Mr. Chidoka also said the state he wishes to run
does not deserve an airport because the Asaba Airport “is seven miles away.” He
didn’t say whether it was seven miles from his hometown of Obosi or seven miles
from Alex Ekwueme’s hometown of Oko? Coming from a former Aviation Minister,
this was appalling. The asinine position of Chidoka and Obaze on the Anambra
airport grates the ears, despite their vaunted elocution. They kept claiming
that the project would cost an arm and a leg when it was made clear from day
one that Anambra isn’t putting a dime into the airport’s construction. Chidoka
gleefully announced that, as Aviation Minister, he “received” the airports
constructed in Bauchi, Jigawa and Kebbi. But he did not attract a single
airport to the entire South East during his tenure. Yet, his predecessor,
Princess Stella Oduah, made Enugu an international airport to the overwhelming
Igbo acclaim.
It made little sense for Chidoka and Obaze to have kept
saying that the percentage of takeoffs from the Igbo country was low. It was
low because international airports are not in the region. It is generally
acclaimed that Ndigbo constitute about 50 percent of all airborne trips in and
out of Nigeria. Ethiopian Airlines started operating international flights from
the Enugu Airport on August 24, 2013; it commenced cargo business there on
August 23, 2016. Would these have happened if the route were not viable? Has
there been any time the Ethiopian Airlines took off from Enugu with less than
profitable load factor?
Igbo businessmen mostly use Lagos Airport for
conducting overseas businesses. When they picked their imports, whether from
the Apapa ports or the Lagos airport, they run a gamut of intractable problems
moving them to Onitsha – traffic jams, multiple checkpoints manned by the
military, the Police, the Customs, the Immigration, and they face armed robbers
and sundry bandits. Now that their monumental problems are about to be
alleviated by the Umueri Aerotropolis, out come Obaze and Chidoka to say the
project will be scrapped if they are elected governor. What a shame.

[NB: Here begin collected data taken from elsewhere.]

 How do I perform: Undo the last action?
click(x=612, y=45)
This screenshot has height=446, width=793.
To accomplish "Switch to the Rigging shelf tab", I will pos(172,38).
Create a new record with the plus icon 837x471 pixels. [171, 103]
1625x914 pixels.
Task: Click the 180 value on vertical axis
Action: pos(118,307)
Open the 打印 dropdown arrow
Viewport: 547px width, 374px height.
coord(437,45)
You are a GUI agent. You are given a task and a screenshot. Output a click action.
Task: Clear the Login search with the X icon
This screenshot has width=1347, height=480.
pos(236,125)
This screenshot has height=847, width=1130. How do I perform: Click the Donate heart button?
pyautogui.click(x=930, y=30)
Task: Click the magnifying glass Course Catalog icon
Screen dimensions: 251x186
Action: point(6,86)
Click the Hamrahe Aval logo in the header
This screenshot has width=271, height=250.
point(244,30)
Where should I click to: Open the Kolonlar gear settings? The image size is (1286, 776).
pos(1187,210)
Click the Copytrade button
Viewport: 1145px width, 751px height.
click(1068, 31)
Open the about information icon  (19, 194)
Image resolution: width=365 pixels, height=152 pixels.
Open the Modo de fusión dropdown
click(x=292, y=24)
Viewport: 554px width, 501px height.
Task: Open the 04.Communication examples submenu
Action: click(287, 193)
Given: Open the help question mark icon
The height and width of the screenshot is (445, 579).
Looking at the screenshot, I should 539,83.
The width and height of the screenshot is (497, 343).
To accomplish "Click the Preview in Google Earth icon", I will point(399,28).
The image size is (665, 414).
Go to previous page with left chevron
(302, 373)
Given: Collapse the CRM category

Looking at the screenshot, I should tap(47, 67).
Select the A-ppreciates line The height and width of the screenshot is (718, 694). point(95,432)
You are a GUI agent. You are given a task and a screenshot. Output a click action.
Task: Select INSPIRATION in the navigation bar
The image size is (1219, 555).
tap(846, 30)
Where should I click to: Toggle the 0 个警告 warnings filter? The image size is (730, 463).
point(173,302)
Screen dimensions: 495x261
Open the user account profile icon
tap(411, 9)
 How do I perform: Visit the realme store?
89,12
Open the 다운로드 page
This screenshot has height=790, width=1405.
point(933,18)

Have they bothered about the hundreds of thousands of
direct and indirect jobs that will issue from the airport? Did they consider
that Umueri is conceived as a refueling station for local and international
aircraft, using ATK or Aviation Turbine Kero cracked at the Nsugbe refinery by
Orient Petroleum? People have been in great shock since the debate, wondering
why any Igbo politician will kick against an airport close to Onitsha and
Nnewi, two of the largest market in West Africa.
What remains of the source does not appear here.